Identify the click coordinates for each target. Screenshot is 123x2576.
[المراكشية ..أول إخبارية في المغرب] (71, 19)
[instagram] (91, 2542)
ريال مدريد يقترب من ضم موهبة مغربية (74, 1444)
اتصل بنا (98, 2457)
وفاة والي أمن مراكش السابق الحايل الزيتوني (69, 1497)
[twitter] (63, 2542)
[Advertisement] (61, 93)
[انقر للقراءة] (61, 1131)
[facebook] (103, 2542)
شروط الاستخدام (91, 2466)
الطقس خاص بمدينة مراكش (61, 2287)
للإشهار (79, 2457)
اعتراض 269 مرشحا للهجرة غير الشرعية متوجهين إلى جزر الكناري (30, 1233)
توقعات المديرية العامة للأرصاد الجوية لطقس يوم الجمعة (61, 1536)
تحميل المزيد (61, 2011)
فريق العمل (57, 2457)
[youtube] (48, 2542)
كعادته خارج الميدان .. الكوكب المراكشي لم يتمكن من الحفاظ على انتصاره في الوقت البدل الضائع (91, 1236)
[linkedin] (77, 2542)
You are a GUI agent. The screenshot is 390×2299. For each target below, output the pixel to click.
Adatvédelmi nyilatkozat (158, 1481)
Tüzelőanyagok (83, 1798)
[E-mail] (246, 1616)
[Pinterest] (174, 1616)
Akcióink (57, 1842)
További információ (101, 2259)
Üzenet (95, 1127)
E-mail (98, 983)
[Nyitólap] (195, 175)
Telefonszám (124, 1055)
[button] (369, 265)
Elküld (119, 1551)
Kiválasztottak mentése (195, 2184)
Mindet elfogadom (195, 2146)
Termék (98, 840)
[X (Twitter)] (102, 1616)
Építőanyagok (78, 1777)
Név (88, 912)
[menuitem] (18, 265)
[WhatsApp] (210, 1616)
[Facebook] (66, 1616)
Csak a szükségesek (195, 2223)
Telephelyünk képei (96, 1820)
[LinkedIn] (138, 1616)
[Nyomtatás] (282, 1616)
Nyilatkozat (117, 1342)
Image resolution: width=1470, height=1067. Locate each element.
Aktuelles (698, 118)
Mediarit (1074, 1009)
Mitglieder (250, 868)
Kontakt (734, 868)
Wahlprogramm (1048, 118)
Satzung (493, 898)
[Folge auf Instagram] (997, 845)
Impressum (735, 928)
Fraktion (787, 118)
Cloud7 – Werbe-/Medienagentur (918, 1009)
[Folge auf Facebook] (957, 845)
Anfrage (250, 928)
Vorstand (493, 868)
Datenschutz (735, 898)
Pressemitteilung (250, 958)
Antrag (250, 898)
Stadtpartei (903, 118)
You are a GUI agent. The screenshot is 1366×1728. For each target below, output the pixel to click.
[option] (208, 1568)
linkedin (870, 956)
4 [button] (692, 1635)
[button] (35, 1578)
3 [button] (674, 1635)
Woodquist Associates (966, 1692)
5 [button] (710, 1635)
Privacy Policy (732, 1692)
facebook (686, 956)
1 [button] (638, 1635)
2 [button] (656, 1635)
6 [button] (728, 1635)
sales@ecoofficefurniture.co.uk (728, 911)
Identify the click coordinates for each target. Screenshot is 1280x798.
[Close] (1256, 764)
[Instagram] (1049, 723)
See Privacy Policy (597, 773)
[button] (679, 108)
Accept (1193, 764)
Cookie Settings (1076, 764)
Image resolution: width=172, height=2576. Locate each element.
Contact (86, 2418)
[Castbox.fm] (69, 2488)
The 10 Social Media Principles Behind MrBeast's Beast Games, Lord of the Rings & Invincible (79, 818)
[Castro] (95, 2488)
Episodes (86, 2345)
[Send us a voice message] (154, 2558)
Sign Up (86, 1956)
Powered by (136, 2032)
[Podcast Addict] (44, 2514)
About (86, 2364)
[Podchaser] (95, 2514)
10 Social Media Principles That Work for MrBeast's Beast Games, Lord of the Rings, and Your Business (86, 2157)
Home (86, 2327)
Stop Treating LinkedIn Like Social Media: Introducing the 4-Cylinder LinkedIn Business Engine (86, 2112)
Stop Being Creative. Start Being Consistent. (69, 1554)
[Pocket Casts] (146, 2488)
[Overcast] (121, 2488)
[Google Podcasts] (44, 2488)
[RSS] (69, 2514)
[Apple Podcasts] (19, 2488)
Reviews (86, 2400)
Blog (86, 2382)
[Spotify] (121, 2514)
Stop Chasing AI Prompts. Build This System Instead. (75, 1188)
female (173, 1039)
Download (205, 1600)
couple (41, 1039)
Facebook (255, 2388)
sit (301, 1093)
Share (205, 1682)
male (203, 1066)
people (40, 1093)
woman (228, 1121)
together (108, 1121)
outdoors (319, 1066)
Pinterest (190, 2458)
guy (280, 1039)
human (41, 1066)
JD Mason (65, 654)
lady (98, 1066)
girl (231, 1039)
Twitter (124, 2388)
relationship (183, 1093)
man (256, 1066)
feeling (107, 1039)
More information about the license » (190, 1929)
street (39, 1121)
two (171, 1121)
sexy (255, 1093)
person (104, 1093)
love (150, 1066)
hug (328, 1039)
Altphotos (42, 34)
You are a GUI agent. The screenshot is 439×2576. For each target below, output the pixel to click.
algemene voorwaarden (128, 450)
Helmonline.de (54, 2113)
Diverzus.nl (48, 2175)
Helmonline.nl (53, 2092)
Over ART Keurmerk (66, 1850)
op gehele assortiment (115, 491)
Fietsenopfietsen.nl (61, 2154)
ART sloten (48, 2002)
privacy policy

**Work request:**
Filter the records down to the lines that contain the string "output", and copy those lines.

**Answer for this exercise:**
You are a GUI agent. The screenshot is 390×2299. For each target below, output the pixel to click.
You are a GUI agent. The screenshot is 1366×1728. For each target below, output the pixel to click.
You are a GUI agent. The screenshot is 439×2576. For each target below, output the pixel to click.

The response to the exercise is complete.